To-do item: Copy out the listing below without changes, from the line with "Identify the location of y-tick-label: 4." through the line with "legend-label: Ventricle to Aorta is", both of those lines included.

Segment Open

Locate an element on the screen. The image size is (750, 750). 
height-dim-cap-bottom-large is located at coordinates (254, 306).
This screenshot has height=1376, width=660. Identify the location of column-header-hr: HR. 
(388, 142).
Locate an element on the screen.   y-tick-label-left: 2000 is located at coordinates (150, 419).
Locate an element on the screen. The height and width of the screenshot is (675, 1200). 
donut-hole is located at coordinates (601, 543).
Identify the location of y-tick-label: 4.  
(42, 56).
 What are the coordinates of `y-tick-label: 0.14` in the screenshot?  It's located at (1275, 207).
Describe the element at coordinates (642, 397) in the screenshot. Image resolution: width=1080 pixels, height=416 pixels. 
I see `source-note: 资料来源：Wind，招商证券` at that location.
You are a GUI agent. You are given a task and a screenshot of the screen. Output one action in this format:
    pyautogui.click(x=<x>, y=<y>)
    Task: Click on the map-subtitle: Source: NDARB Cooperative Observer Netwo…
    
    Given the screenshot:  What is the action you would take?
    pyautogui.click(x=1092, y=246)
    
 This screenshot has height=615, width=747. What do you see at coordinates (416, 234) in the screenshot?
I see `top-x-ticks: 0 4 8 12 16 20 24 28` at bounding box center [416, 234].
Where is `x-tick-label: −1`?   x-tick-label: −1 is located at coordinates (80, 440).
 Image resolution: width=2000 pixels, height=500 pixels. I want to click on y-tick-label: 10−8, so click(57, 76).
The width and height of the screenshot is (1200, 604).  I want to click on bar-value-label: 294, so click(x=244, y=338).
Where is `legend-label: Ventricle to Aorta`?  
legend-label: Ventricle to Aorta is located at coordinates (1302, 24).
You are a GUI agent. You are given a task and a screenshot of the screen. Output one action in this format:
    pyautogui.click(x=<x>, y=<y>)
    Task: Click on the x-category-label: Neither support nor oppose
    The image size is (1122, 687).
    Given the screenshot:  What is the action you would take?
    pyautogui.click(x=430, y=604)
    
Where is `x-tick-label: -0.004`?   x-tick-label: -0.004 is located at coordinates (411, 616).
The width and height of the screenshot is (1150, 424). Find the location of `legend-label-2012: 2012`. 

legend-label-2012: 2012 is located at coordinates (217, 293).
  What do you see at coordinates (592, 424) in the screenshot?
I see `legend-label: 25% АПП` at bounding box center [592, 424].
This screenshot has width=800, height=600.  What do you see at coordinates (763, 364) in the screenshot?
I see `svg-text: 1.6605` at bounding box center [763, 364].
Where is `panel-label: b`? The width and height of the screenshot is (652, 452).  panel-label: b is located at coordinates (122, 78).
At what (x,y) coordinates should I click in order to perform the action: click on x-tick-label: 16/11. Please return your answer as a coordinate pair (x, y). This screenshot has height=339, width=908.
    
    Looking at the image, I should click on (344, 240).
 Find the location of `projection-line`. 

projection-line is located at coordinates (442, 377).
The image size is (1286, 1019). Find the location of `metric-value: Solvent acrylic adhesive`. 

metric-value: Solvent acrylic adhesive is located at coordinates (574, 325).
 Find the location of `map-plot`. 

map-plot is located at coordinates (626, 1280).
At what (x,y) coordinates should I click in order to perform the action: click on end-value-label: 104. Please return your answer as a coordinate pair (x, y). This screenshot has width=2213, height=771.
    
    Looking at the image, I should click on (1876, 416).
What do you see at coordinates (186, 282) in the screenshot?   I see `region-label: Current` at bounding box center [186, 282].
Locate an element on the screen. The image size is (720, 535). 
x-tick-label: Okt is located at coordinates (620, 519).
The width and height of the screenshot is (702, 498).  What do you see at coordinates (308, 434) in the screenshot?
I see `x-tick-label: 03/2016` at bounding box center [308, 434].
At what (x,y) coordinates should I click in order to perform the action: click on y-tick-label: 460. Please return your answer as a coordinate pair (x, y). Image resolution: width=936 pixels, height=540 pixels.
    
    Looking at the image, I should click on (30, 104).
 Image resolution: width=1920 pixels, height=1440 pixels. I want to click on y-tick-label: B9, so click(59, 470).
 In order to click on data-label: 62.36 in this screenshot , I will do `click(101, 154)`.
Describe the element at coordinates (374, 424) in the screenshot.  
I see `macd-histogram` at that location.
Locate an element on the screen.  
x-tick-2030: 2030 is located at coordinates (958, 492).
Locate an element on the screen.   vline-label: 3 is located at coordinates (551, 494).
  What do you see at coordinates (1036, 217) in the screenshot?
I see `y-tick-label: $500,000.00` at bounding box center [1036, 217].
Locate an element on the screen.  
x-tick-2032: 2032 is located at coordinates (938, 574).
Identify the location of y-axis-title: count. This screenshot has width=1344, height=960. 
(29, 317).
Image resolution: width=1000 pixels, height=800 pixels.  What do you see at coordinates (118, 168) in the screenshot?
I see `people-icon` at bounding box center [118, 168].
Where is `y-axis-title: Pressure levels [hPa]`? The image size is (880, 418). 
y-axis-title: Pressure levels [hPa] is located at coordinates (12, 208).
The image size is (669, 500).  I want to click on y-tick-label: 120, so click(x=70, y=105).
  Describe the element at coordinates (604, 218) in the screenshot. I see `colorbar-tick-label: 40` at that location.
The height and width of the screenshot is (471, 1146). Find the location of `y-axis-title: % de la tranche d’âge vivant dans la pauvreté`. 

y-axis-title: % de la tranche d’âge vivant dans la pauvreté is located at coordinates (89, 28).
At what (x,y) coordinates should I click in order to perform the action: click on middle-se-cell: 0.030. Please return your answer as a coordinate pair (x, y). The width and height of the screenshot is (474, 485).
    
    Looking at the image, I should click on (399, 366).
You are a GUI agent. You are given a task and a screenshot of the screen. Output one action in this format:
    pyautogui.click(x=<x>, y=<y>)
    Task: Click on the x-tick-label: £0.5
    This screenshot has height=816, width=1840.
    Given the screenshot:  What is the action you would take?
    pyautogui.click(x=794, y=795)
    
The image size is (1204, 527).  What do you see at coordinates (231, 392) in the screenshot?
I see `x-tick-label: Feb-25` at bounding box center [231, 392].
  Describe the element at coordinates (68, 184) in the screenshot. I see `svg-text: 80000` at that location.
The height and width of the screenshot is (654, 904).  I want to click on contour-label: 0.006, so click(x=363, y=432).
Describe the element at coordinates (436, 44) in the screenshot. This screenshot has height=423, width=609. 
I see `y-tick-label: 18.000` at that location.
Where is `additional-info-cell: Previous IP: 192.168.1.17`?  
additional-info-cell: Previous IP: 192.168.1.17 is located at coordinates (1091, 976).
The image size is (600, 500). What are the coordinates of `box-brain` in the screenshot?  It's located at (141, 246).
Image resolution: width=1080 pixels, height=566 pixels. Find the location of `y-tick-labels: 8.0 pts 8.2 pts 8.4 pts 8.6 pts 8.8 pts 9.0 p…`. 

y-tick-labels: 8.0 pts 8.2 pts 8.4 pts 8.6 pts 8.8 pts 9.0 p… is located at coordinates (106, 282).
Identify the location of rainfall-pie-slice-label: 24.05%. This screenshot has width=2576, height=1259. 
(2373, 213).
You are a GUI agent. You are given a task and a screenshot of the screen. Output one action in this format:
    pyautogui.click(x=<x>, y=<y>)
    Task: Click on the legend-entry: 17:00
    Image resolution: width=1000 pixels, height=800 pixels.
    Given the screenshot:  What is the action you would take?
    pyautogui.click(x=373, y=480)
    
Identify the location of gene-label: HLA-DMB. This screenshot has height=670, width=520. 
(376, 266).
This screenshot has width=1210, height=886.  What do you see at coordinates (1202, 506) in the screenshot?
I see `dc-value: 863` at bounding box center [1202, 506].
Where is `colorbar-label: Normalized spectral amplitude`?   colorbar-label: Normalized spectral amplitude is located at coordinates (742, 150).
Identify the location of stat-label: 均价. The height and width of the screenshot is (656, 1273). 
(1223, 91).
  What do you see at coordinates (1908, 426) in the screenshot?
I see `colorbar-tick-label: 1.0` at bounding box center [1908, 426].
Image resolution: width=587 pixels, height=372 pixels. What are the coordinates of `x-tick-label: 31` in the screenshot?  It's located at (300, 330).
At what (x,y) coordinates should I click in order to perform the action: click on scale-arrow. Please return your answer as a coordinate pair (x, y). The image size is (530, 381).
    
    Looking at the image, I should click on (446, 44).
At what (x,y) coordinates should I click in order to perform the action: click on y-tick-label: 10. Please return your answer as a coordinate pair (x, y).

Segment Closed

Written solution:
Identify the location of y-tick-label: 4.  
(42, 56).
 What are the coordinates of `y-tick-label: 0.14` in the screenshot?  It's located at (1275, 207).
Describe the element at coordinates (642, 397) in the screenshot. Image resolution: width=1080 pixels, height=416 pixels. 
I see `source-note: 资料来源：Wind，招商证券` at that location.
You are a GUI agent. You are given a task and a screenshot of the screen. Output one action in this format:
    pyautogui.click(x=<x>, y=<y>)
    Task: Click on the map-subtitle: Source: NDARB Cooperative Observer Netwo…
    
    Given the screenshot:  What is the action you would take?
    pyautogui.click(x=1092, y=246)
    
 This screenshot has height=615, width=747. What do you see at coordinates (416, 234) in the screenshot?
I see `top-x-ticks: 0 4 8 12 16 20 24 28` at bounding box center [416, 234].
Where is `x-tick-label: −1`?   x-tick-label: −1 is located at coordinates (80, 440).
 Image resolution: width=2000 pixels, height=500 pixels. I want to click on y-tick-label: 10−8, so click(57, 76).
The width and height of the screenshot is (1200, 604).  I want to click on bar-value-label: 294, so click(x=244, y=338).
Where is `legend-label: Ventricle to Aorta`?  
legend-label: Ventricle to Aorta is located at coordinates (1302, 24).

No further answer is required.